Literature DB >> 28684060

Top 10 Myths Regarding the Diagnosis and Treatment of Cellulitis.

Erin K McCreary1, Melissa E Heim2, Lucas T Schulz1, Robert Hoffman3, Jeffrey Pothof4, Barry Fox5.   

Abstract

BACKGROUND: Cellulitis is commonly treated in the emergency department (ED). Patients who present with cellulitis incur significant health care costs and may be overtreated with antibiotics. The accurate diagnosis and treatment of cellulitis plays an important role in cost-effective, high-quality medical care, as well as appropriate antibiotic utilization.
OBJECTIVE: We aim to describe common fallacies regarding cellulitis. We present 10 myths that result in misdiagnosis, overtreatment, or inappropriate empiric management of cellulitis. Clinical presentation, including swelling and redness, is explored in depth, along with incidence of community-acquired methicillin-resistance Staphylococcus aureus, management of tick bites, and effective antibiotic therapy for cellulitis. DISCUSSION: Patients are often treated for cellulitis unnecessarily or inappropriately.
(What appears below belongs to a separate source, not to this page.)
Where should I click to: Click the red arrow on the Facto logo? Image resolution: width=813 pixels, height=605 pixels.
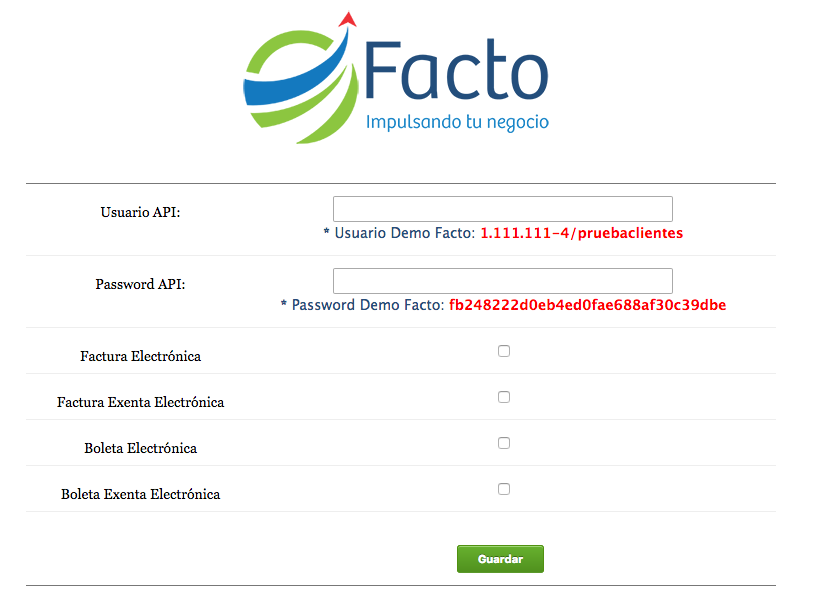click(347, 19)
Awareness of these myths will help guide providers in clinical decision making in order to effectively tailor treatment for these infections.
CONCLUSIONS: Cellulitis is not as simple as it might seem, and is commonly misdiagnosed in the ED. Noninfectious causes of local symptoms, including lymphedema, venous stasis, and deep vein thrombosis need to be considered. Cellulitis should be treated with empiric antimicrobial therapy based on patient risk factors and regional susceptibility patterns. This review will assist providers in managing cellulitis and avoiding treatment errors that lead to high costs, unwanted side effects for patients, and overuse of antibiotics.
Copyright © 2017 Elsevier Inc. All rights reserved.

Entities:  

Keywords:  CA-MRSA; acute bacterial skin and skin structure infections; antimicrobial; cellulitis; diagnosis; stewardship; treatment

Mesh:

Substances:

Year:  2017        PMID: 28684060     DOI: 10.1016/j.jemermed.2017.05.007

Source DB:  PubMed          Journal:  J Emerg Med        ISSN: 0736-4679            Impact factor:   1.484


  1 in total

Review 1.  Antimicrobial Stewardship in the Emergency Department.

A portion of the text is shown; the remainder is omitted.